_What the exercise asks_:
All of the entries below should be copied exactly as they appear.

[Records from a data source]
-.-.-

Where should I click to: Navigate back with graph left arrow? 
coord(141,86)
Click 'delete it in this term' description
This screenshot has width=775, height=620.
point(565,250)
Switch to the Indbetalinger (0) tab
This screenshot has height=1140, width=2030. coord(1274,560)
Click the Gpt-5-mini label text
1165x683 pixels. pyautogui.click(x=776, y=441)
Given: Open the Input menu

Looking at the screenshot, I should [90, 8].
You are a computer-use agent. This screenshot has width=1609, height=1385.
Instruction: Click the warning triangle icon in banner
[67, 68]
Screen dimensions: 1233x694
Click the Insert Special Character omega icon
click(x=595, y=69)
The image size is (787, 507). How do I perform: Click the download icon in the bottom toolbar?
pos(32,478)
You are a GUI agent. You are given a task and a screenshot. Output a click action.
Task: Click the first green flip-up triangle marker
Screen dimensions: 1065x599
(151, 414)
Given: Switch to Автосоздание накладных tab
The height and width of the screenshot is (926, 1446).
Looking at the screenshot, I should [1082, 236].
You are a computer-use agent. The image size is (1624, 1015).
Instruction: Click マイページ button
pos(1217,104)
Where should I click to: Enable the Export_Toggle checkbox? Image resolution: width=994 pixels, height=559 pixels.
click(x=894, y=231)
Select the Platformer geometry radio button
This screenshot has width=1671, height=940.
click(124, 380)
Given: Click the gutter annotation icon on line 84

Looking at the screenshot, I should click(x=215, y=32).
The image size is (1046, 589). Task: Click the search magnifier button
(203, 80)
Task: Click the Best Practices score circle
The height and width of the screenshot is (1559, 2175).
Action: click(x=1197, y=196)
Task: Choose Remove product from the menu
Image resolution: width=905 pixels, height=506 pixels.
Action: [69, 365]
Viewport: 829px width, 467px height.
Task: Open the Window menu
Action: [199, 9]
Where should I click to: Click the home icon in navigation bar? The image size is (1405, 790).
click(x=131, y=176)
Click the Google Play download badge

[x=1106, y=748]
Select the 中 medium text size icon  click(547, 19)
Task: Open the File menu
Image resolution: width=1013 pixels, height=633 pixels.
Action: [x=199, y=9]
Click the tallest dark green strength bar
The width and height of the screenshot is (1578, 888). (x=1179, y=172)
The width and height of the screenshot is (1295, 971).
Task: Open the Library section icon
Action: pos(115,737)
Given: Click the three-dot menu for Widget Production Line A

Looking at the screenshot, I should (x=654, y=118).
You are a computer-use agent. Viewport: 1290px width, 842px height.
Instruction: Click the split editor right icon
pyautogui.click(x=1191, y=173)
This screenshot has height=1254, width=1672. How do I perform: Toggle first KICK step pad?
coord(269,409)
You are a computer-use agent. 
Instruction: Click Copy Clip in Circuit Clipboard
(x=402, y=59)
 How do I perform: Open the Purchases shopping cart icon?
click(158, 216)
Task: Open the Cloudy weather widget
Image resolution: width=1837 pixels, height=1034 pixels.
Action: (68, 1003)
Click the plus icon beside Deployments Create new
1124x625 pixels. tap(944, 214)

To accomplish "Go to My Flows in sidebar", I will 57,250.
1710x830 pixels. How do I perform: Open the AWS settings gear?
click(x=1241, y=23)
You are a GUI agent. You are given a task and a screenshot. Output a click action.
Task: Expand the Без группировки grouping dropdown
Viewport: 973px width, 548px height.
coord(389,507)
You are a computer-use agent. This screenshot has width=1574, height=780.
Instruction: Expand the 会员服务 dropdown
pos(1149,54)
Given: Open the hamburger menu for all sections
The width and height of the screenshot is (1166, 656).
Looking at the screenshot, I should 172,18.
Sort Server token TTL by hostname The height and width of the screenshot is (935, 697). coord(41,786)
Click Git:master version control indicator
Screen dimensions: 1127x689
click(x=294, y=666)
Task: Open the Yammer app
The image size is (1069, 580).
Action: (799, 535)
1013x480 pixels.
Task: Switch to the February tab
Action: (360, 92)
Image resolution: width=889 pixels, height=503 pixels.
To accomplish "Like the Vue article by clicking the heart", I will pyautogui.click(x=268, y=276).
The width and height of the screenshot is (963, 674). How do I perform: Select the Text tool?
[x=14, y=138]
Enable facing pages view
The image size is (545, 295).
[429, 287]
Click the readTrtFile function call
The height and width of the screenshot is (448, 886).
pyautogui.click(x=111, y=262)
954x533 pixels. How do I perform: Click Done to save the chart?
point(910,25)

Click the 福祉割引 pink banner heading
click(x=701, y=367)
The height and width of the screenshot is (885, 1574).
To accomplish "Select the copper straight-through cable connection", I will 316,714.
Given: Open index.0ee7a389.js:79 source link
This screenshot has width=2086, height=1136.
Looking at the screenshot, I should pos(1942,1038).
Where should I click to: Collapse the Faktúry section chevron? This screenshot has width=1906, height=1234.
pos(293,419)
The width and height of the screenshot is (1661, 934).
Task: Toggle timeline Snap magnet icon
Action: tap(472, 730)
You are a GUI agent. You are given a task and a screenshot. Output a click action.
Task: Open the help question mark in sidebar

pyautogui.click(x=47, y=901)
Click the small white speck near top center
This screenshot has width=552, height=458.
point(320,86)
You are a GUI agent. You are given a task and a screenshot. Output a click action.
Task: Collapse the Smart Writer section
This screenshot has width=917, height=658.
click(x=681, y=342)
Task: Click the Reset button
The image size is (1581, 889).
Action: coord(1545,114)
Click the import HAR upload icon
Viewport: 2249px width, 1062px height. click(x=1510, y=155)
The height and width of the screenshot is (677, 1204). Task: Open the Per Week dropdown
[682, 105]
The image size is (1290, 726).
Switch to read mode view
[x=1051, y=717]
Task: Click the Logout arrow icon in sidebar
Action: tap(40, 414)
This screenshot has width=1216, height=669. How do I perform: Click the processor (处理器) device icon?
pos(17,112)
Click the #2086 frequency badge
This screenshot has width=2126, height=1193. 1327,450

-.-.-

_Answer section_:
Where should I click to: Navigate back with graph left arrow? 
coord(141,86)
Click 'delete it in this term' description
This screenshot has width=775, height=620.
point(565,250)
Switch to the Indbetalinger (0) tab
This screenshot has height=1140, width=2030. coord(1274,560)
Click the Gpt-5-mini label text
1165x683 pixels. pyautogui.click(x=776, y=441)
Given: Open the Input menu

Looking at the screenshot, I should [90, 8].
You are a computer-use agent. This screenshot has width=1609, height=1385.
Instruction: Click the warning triangle icon in banner
[67, 68]
Screen dimensions: 1233x694
Click the Insert Special Character omega icon
click(x=595, y=69)
The image size is (787, 507). How do I perform: Click the download icon in the bottom toolbar?
pos(32,478)
You are a GUI agent. You are given a task and a screenshot. Output a click action.
Task: Click the first green flip-up triangle marker
Screen dimensions: 1065x599
(151, 414)
Given: Switch to Автосоздание накладных tab
The height and width of the screenshot is (926, 1446).
Looking at the screenshot, I should [1082, 236].
You are a computer-use agent. The image size is (1624, 1015).
Instruction: Click マイページ button
pos(1217,104)
Where should I click to: Enable the Export_Toggle checkbox? Image resolution: width=994 pixels, height=559 pixels.
click(x=894, y=231)
Select the Platformer geometry radio button
This screenshot has width=1671, height=940.
click(124, 380)
Given: Click the gutter annotation icon on line 84

Looking at the screenshot, I should click(x=215, y=32).
The image size is (1046, 589). Task: Click the search magnifier button
(203, 80)
Task: Click the Best Practices score circle
The height and width of the screenshot is (1559, 2175).
Action: click(x=1197, y=196)
Task: Choose Remove product from the menu
Image resolution: width=905 pixels, height=506 pixels.
Action: [69, 365]
Viewport: 829px width, 467px height.
Task: Open the Window menu
Action: [199, 9]
Where should I click to: Click the home icon in navigation bar? The image size is (1405, 790).
click(x=131, y=176)
Click the Google Play download badge

[x=1106, y=748]
Select the 中 medium text size icon  click(547, 19)
Task: Open the File menu
Image resolution: width=1013 pixels, height=633 pixels.
Action: [x=199, y=9]
Click the tallest dark green strength bar
The width and height of the screenshot is (1578, 888). (x=1179, y=172)
The width and height of the screenshot is (1295, 971).
Task: Open the Library section icon
Action: pos(115,737)
Given: Click the three-dot menu for Widget Production Line A

Looking at the screenshot, I should (x=654, y=118).
You are a computer-use agent. Viewport: 1290px width, 842px height.
Instruction: Click the split editor right icon
pyautogui.click(x=1191, y=173)
This screenshot has height=1254, width=1672. How do I perform: Toggle first KICK step pad?
coord(269,409)
You are a computer-use agent. 
Instruction: Click Copy Clip in Circuit Clipboard
(x=402, y=59)
 How do I perform: Open the Purchases shopping cart icon?
click(158, 216)
Task: Open the Cloudy weather widget
Image resolution: width=1837 pixels, height=1034 pixels.
Action: (68, 1003)
Click the plus icon beside Deployments Create new
1124x625 pixels. tap(944, 214)

To accomplish "Go to My Flows in sidebar", I will 57,250.
1710x830 pixels. How do I perform: Open the AWS settings gear?
click(x=1241, y=23)
You are a GUI agent. You are given a task and a screenshot. Output a click action.
Task: Expand the Без группировки grouping dropdown
Viewport: 973px width, 548px height.
coord(389,507)
You are a computer-use agent. This screenshot has width=1574, height=780.
Instruction: Expand the 会员服务 dropdown
pos(1149,54)
Given: Open the hamburger menu for all sections
The width and height of the screenshot is (1166, 656).
Looking at the screenshot, I should 172,18.
Sort Server token TTL by hostname The height and width of the screenshot is (935, 697). coord(41,786)
Click Git:master version control indicator
Screen dimensions: 1127x689
click(x=294, y=666)
Task: Open the Yammer app
The image size is (1069, 580).
Action: (799, 535)
1013x480 pixels.
Task: Switch to the February tab
Action: (360, 92)
Image resolution: width=889 pixels, height=503 pixels.
To accomplish "Like the Vue article by clicking the heart", I will pyautogui.click(x=268, y=276).
The width and height of the screenshot is (963, 674). How do I perform: Select the Text tool?
[x=14, y=138]
Enable facing pages view
The image size is (545, 295).
[429, 287]
Click the readTrtFile function call
The height and width of the screenshot is (448, 886).
pyautogui.click(x=111, y=262)
954x533 pixels. How do I perform: Click Done to save the chart?
point(910,25)

Click the 福祉割引 pink banner heading
click(x=701, y=367)
The height and width of the screenshot is (885, 1574).
To accomplish "Select the copper straight-through cable connection", I will 316,714.
Given: Open index.0ee7a389.js:79 source link
This screenshot has width=2086, height=1136.
Looking at the screenshot, I should pos(1942,1038).
Where should I click to: Collapse the Faktúry section chevron? This screenshot has width=1906, height=1234.
pos(293,419)
The width and height of the screenshot is (1661, 934).
Task: Toggle timeline Snap magnet icon
Action: tap(472, 730)
You are a GUI agent. You are given a task and a screenshot. Output a click action.
Task: Open the help question mark in sidebar

pyautogui.click(x=47, y=901)
Click the small white speck near top center
This screenshot has width=552, height=458.
point(320,86)
You are a GUI agent. You are given a task and a screenshot. Output a click action.
Task: Collapse the Smart Writer section
This screenshot has width=917, height=658.
click(x=681, y=342)
Task: Click the Reset button
The image size is (1581, 889).
Action: coord(1545,114)
Click the import HAR upload icon
Viewport: 2249px width, 1062px height. click(x=1510, y=155)
The height and width of the screenshot is (677, 1204). Task: Open the Per Week dropdown
[682, 105]
The image size is (1290, 726).
Switch to read mode view
[x=1051, y=717]
Task: Click the Logout arrow icon in sidebar
Action: tap(40, 414)
This screenshot has width=1216, height=669. How do I perform: Click the processor (处理器) device icon?
pos(17,112)
Click the #2086 frequency badge
This screenshot has width=2126, height=1193. 1327,450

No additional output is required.